▸ EXERCISE DETAILS: Format every line of the items below as a JSON list of strings, one string per line, leaving out any blank lines.

▸ RECORDS PROVIDED:
▬▬▬

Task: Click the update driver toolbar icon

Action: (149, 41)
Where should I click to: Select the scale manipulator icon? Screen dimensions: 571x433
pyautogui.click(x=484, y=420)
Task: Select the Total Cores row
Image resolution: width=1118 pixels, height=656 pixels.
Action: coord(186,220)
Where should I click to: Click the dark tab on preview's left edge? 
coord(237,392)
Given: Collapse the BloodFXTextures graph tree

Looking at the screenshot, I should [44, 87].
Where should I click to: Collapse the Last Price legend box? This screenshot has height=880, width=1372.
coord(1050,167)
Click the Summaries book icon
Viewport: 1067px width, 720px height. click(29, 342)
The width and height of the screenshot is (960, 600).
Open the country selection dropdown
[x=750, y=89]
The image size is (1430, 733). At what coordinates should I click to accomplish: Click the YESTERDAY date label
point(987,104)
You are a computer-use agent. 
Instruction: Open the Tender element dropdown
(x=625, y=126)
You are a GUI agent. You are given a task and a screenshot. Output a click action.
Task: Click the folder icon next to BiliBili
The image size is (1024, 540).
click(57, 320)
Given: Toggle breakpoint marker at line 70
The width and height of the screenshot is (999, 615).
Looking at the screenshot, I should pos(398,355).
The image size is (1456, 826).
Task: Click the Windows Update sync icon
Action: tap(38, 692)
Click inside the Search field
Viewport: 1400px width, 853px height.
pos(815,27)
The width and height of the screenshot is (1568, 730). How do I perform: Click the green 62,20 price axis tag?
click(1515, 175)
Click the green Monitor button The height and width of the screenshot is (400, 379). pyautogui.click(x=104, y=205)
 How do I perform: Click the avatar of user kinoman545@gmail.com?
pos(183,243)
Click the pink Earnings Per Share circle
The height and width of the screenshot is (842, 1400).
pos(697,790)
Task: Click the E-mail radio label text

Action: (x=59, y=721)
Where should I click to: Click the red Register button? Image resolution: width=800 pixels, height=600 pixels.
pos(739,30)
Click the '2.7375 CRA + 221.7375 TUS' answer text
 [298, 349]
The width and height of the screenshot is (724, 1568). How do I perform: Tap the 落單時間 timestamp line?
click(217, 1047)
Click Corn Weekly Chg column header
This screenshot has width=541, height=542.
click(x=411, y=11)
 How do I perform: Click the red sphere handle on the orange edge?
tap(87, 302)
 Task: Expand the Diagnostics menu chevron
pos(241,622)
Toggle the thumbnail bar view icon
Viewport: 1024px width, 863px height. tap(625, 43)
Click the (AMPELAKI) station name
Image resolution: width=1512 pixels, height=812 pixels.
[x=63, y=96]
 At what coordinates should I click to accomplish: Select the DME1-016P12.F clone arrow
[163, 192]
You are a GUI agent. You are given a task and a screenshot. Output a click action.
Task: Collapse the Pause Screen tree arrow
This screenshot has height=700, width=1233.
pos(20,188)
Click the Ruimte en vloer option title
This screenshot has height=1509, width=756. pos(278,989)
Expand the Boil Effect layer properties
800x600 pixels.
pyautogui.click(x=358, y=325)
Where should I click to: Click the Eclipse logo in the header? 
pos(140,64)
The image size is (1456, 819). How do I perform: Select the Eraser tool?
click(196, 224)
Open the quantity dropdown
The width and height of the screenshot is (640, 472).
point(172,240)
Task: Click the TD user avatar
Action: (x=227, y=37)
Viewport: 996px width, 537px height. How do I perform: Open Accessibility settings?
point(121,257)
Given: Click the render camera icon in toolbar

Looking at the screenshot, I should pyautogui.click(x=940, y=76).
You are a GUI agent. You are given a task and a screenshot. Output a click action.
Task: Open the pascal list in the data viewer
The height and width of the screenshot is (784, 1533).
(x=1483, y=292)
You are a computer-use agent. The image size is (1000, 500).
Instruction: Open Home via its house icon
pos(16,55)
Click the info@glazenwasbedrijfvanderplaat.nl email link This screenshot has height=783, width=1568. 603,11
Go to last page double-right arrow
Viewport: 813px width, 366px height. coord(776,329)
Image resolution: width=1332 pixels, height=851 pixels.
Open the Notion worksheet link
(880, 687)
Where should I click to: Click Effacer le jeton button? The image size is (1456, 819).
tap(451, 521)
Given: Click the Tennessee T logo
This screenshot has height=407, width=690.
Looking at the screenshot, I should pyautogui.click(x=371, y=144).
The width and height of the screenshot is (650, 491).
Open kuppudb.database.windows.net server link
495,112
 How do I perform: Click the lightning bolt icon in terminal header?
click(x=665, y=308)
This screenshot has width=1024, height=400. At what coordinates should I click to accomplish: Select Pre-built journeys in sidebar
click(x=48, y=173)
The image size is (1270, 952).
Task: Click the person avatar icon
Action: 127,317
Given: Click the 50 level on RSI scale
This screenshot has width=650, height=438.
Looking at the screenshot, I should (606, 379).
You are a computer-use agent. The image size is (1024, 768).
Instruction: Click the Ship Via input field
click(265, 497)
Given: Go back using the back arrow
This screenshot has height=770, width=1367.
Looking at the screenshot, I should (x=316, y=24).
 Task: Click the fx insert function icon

▬▬▬

▸ WRITTEN SOLUTION:
[
  "Task: Click the update driver toolbar icon",
  "Action: (149, 41)",
  "Where should I click to: Select the scale manipulator icon? Screen dimensions: 571x433",
  "pyautogui.click(x=484, y=420)",
  "Task: Select the Total Cores row",
  "Image resolution: width=1118 pixels, height=656 pixels.",
  "Action: coord(186,220)",
  "Where should I click to: Click the dark tab on preview's left edge? ",
  "coord(237,392)",
  "Given: Collapse the BloodFXTextures graph tree",
  "Looking at the screenshot, I should [44, 87].",
  "Where should I click to: Collapse the Last Price legend box? This screenshot has height=880, width=1372.",
  "coord(1050,167)",
  "Click the Summaries book icon",
  "Viewport: 1067px width, 720px height. click(29, 342)",
  "The width and height of the screenshot is (960, 600).",
  "Open the country selection dropdown",
  "[x=750, y=89]",
  "The image size is (1430, 733). At what coordinates should I click to accomplish: Click the YESTERDAY date label",
  "point(987,104)",
  "You are a computer-use agent. ",
  "Instruction: Open the Tender element dropdown",
  "(x=625, y=126)",
  "You are a GUI agent. You are given a task and a screenshot. Output a click action.",
  "Task: Click the folder icon next to BiliBili",
  "The image size is (1024, 540).",
  "click(57, 320)",
  "Given: Toggle breakpoint marker at line 70",
  "The width and height of the screenshot is (999, 615).",
  "Looking at the screenshot, I should pos(398,355).",
  "The image size is (1456, 826).",
  "Task: Click the Windows Update sync icon",
  "Action: tap(38, 692)",
  "Click inside the Search field",
  "Viewport: 1400px width, 853px height.",
  "pos(815,27)",
  "The width and height of the screenshot is (1568, 730). How do I perform: Click the green 62,20 price axis tag?",
  "click(1515, 175)",
  "Click the green Monitor button The height and width of the screenshot is (400, 379). pyautogui.click(x=104, y=205)",
  " How do I perform: Click the avatar of user kinoman545@gmail.com?",
  "pos(183,243)",
  "Click the pink Earnings Per Share circle",
  "The height and width of the screenshot is (842, 1400).",
  "pos(697,790)",
  "Task: Click the E-mail radio label text",
  "Action: (x=59, y=721)",
  "Where should I click to: Click the red Register button? Image resolution: width=800 pixels, height=600 pixels.",
  "pos(739,30)",
  "Click the '2.7375 CRA + 221.7375 TUS' answer text",
  " [298, 349]",
  "The width and height of the screenshot is (724, 1568). How do I perform: Tap the 落單時間 timestamp line?",
  "click(217, 1047)",
  "Click Corn Weekly Chg column header",
  "This screenshot has width=541, height=542.",
  "click(x=411, y=11)",
  " How do I perform: Click the red sphere handle on the orange edge?",
  "tap(87, 302)",
  " Task: Expand the Diagnostics menu chevron",
  "pos(241,622)",
  "Toggle the thumbnail bar view icon",
  "Viewport: 1024px width, 863px height. tap(625, 43)",
  "Click the (AMPELAKI) station name",
  "Image resolution: width=1512 pixels, height=812 pixels.",
  "[x=63, y=96]",
  " At what coordinates should I click to accomplish: Select the DME1-016P12.F clone arrow",
  "[163, 192]",
  "You are a GUI agent. You are given a task and a screenshot. Output a click action.",
  "Task: Collapse the Pause Screen tree arrow",
  "This screenshot has height=700, width=1233.",
  "pos(20,188)",
  "Click the Ruimte en vloer option title",
  "This screenshot has height=1509, width=756. pos(278,989)",
  "Expand the Boil Effect layer properties",
  "800x600 pixels.",
  "pyautogui.click(x=358, y=325)",
  "Where should I click to: Click the Eclipse logo in the header? ",
  "pos(140,64)",
  "The image size is (1456, 819). How do I perform: Select the Eraser tool?",
  "click(196, 224)",
  "Open the quantity dropdown",
  "The width and height of the screenshot is (640, 472).",
  "point(172,240)",
  "Task: Click the TD user avatar",
  "Action: (x=227, y=37)",
  "Viewport: 996px width, 537px height. How do I perform: Open Accessibility settings?",
  "point(121,257)",
  "Given: Click the render camera icon in toolbar",
  "Looking at the screenshot, I should pyautogui.click(x=940, y=76).",
  "You are a GUI agent. You are given a task and a screenshot. Output a click action.",
  "Task: Open the pascal list in the data viewer",
  "The height and width of the screenshot is (784, 1533).",
  "(x=1483, y=292)",
  "You are a computer-use agent. The image size is (1000, 500).",
  "Instruction: Open Home via its house icon",
  "pos(16,55)",
  "Click the info@glazenwasbedrijfvanderplaat.nl email link This screenshot has height=783, width=1568. 603,11",
  "Go to last page double-right arrow",
  "Viewport: 813px width, 366px height. coord(776,329)",
  "Image resolution: width=1332 pixels, height=851 pixels.",
  "Open the Notion worksheet link",
  "(880, 687)",
  "Where should I click to: Click Effacer le jeton button? The image size is (1456, 819).",
  "tap(451, 521)",
  "Given: Click the Tennessee T logo",
  "This screenshot has height=407, width=690.",
  "Looking at the screenshot, I should pyautogui.click(x=371, y=144).",
  "The width and height of the screenshot is (650, 491).",
  "Open kuppudb.database.windows.net server link",
  "495,112",
  " How do I perform: Click the lightning bolt icon in terminal header?",
  "click(x=665, y=308)",
  "This screenshot has width=1024, height=400. At what coordinates should I click to accomplish: Select Pre-built journeys in sidebar",
  "click(x=48, y=173)",
  "The image size is (1270, 952).",
  "Task: Click the person avatar icon",
  "Action: 127,317",
  "Given: Click the 50 level on RSI scale",
  "This screenshot has width=650, height=438.",
  "Looking at the screenshot, I should (606, 379).",
  "You are a computer-use agent. The image size is (1024, 768).",
  "Instruction: Click the Ship Via input field",
  "click(265, 497)",
  "Given: Go back using the back arrow",
  "This screenshot has height=770, width=1367.",
  "Looking at the screenshot, I should (x=316, y=24).",
  " Task: Click the fx insert function icon"
]